The results from his hospital scans revealed that not only had the cancer spread in his lungs, but tumors had also grown in his brain. With time, Kalanithi knew this would afflict his mind; the neurological damage that the tumors would cause would strip him of his ability to think logically and find meaning in life.

When Breath Becomes Air Key Idea #9: After Kalanithi’s death, his wife Lucy reflected on their time together with both sadness and gratitude.

Eight months after Lucy gave birth to Cady, Kalanithi was rushed to the emergency room with breathing difficulties. He would never recover.

Once in the hospital, Kalanithi was put on breathing support, but knew this was a temporary solution only. After discussing treatment options, he asked to be taken off life support, aware that if he’d opted to go on a ventilator, he might never come off it. Kalanithi concluded that as the time he had left was losing its meaning, there was little point in keeping his heart beating.

Within hours, and with his family at his side, he was taken off breathing support and given morphine to alleviate his pain.

One by one, people came to pay their respects and offer words of love to Kalanithi. Eventually, he closed his eyes, breathing only in fits and starts. At around 9 p.m. on 9 March 2015, at the age of 37, Kalanithi passed away.

Although crushed by the tragedy and sorrow of her husband’s death, Kalanithi’s wife Lucy also remembers her last months and years with Kalanithi as filled with love and meaning.

In the lead up to his death, she and Kalanithi had become as inseparable as they had been when they first met years ago while still studying.

His family, too, drew strength from one another. Kalanithi’s parents and brothers would keep him, Lucy, and Cady company at the hospital. They’d chat about football, read books aloud, and eat his mother’s homemade Indian dosa.

Finally, Lucy took solace in the fact that she could ensure her husband’s “unfinished” manuscript was published.

Although Kalanithi didn’t finish his book in the way he’d first hoped, despite toiling away at it for as long as his declining health would allow him, his book is complete in the sense that it captures his reality as he faced death.

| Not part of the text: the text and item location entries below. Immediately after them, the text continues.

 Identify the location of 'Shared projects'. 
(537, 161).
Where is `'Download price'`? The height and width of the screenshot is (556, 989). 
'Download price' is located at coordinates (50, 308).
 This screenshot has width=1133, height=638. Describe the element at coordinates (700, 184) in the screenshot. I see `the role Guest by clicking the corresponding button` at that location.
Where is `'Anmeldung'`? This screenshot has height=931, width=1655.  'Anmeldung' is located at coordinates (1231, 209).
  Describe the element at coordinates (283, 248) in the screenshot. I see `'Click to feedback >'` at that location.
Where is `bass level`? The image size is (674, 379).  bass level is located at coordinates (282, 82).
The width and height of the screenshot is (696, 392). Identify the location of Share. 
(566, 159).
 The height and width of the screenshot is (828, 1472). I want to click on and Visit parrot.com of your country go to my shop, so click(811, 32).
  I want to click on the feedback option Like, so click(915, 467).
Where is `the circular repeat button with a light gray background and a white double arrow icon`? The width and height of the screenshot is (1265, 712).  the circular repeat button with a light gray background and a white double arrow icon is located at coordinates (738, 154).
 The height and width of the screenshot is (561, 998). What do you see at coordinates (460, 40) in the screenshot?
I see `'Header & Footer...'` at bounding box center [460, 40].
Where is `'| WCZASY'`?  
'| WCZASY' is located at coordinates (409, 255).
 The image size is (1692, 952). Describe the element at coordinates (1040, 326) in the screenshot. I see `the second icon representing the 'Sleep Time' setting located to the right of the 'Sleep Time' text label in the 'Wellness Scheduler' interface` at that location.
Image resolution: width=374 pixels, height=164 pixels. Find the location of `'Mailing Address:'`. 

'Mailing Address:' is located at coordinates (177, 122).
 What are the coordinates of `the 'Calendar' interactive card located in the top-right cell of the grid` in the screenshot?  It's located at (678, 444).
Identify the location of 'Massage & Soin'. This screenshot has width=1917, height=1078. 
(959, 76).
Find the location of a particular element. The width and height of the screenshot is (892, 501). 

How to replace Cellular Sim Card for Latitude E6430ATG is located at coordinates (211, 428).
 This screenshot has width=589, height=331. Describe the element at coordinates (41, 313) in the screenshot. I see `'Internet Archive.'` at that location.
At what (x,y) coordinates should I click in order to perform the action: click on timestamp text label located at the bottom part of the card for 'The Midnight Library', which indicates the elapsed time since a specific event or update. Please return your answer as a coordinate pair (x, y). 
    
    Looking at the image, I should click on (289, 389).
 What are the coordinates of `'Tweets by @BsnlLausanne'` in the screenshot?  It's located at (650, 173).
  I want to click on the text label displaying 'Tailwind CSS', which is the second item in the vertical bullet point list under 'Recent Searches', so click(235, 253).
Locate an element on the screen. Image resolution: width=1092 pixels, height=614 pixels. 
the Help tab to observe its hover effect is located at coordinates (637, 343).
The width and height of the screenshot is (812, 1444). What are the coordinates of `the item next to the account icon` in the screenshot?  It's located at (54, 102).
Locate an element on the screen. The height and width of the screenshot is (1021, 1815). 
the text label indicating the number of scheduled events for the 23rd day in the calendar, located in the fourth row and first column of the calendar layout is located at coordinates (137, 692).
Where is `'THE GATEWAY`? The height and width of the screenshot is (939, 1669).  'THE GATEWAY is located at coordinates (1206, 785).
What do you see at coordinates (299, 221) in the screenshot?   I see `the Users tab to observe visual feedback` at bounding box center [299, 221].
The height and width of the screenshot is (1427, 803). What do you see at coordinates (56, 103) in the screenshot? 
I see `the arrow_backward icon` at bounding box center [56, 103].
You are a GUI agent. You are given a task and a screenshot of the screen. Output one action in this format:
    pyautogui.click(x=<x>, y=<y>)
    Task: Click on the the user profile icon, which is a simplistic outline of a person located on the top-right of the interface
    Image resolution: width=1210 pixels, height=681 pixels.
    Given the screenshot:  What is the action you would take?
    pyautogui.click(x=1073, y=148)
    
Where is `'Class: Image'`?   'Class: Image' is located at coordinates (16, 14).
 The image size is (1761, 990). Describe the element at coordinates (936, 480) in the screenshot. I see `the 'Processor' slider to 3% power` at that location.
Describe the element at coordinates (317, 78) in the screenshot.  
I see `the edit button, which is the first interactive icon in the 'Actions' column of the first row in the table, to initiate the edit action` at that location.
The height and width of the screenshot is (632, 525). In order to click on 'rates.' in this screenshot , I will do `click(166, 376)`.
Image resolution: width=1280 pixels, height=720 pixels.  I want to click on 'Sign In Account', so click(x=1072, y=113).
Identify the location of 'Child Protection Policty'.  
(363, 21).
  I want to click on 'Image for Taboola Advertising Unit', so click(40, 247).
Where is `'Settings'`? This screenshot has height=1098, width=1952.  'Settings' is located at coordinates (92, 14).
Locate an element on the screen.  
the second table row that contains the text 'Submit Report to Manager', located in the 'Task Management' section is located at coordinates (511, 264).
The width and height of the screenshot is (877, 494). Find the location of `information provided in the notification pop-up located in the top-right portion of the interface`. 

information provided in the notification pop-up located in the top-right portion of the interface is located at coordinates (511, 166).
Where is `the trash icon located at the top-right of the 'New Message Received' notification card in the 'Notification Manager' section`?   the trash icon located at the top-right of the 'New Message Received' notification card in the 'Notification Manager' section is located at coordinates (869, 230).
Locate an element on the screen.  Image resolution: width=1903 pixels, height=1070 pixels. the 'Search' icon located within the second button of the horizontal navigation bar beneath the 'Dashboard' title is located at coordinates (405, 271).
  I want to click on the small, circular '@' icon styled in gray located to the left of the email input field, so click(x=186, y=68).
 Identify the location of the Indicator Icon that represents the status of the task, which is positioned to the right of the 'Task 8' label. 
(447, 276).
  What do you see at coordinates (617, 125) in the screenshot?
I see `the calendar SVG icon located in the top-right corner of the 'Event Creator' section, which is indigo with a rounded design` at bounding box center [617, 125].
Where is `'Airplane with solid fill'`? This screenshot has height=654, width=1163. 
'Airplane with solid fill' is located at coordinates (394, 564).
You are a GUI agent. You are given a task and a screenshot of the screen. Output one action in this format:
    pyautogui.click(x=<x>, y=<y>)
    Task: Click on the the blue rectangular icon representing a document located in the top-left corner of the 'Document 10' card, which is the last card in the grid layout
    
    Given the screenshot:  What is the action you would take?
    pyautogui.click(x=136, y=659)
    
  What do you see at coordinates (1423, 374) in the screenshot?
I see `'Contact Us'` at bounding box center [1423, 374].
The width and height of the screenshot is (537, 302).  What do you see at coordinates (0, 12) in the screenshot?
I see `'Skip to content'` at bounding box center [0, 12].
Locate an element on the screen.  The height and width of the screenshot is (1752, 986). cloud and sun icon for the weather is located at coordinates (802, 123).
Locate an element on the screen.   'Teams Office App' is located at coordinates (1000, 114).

Lucy believes that through his book, Kalanithi fulfilled his wish; to help others not only to understand and accept death as a part of life, but to know it’s possible to live life with integrity and meaning while facing death.

Final summary

The key message in this book:

As a literary enthusiast and neurosurgeon, Paul Kalanithi lived and worked in close proximity to life, death and the meaning of both. His story is a gripping tale of humanity, mortality and the pursuit of meaning.